= PROBLEM REQUIREMENTS =
Where does the string "Select" appear in the records? Copy each line that holds it.

======== DATASET CONTENT ========

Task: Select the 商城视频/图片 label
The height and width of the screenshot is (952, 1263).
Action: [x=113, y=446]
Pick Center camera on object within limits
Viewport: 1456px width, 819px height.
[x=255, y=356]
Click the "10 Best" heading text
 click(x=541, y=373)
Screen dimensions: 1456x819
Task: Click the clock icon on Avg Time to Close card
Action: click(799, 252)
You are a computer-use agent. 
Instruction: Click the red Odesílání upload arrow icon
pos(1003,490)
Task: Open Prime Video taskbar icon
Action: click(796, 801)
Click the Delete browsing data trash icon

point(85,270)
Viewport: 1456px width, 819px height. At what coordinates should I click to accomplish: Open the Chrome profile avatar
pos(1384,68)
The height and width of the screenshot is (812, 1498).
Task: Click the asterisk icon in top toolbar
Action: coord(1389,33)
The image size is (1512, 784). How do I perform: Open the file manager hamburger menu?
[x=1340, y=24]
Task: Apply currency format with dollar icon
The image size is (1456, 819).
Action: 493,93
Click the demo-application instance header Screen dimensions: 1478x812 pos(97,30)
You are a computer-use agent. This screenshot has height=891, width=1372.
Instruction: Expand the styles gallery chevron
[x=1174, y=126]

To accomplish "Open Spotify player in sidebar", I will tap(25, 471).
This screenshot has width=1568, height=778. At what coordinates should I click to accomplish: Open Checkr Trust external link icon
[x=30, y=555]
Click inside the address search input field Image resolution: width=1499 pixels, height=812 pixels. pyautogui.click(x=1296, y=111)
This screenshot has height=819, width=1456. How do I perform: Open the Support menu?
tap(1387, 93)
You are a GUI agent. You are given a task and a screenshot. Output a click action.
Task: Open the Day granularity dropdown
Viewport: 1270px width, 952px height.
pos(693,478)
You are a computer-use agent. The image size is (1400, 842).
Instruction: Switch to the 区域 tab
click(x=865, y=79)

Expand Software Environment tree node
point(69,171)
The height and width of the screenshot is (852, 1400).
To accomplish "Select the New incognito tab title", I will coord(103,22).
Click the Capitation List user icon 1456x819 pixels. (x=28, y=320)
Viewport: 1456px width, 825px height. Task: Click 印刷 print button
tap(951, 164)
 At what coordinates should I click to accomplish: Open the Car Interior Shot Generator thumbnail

========

= SOLUTION TO THIS PROBLEM =
Task: Select the 商城视频/图片 label
To accomplish "Select the New incognito tab title", I will coord(103,22).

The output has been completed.